Rex Pruitt discussed Premier Bankcard’s development of a good customer score. I have written about how Premier Bankcard is putting predictive analytics to work as I used them in my presentation on putting analytics to work earlier. Job 1 was to define a good customer – find the definitions that the CEO, the CFO, heads of operations had and blend them into something that would work for everyone. Given Premier Bankcard’s business model this is unique to them and is based on a set of characteristics. The key components were revenue (how do we make money from them), risk, behavior (what do they do to us/for us), loyalty and were combined to measure how good a customer someone is. Using this score they can rank order customers from best to worst. Developing the model involved a variety of SAS tools.

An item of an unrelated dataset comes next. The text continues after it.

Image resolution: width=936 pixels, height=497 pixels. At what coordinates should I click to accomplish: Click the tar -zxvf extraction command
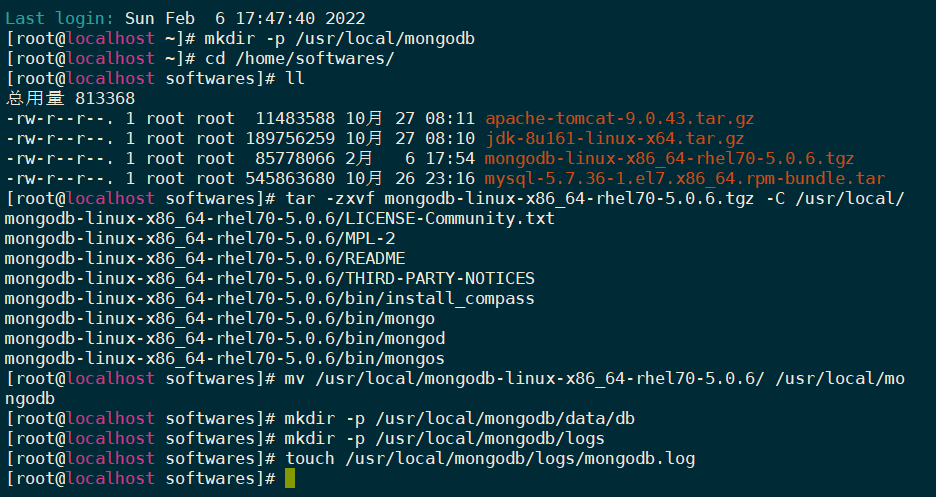595,198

Once the model was developed it was essential to show that the new model would improve business decision making so they used a comparison of third party scores and existing internal scores to see which ones predict their best customers most accurately. The new model did a better job of predicting the best customers but nevertheless was a big project as all the operational systems were already optimized for the third party and existing scores.

To show why the score would help he ran some analysis to show the difference if they used the model. Churn is a big problem for Premier as many of their customers are sub-prime and "graduate" to other products. He showed that it would reduce the churn of "top good customers" after 2 years by just 10% and increase revenue by $15M. 25 days of IT work was needed to drive this into the systems.

The second example was an existing cross-sell program. This program found people who might be eligible for a second card. The data showed that if driven by the new score it would increase qualified credit offers by 2% over the program driven by old scores. Being able to target these extra customers they could generate $2.3M in additional revenue. If they used the score across the whole portfolio they would be able to generate $24M in additional revenue because the old program was issuing second cards to people who weren’t using them profitably – cards that were making a loss.

Even though the new score was better there was still a great deal of management support needed and a great deal of IT change. Senior management time is really hard to get but eventually the CEO saw the potential and asked why it could not be tested? This CEO support was essential for driving testing and ultimately adoption. Despite implementation challenges and delays, the program is showing great returns.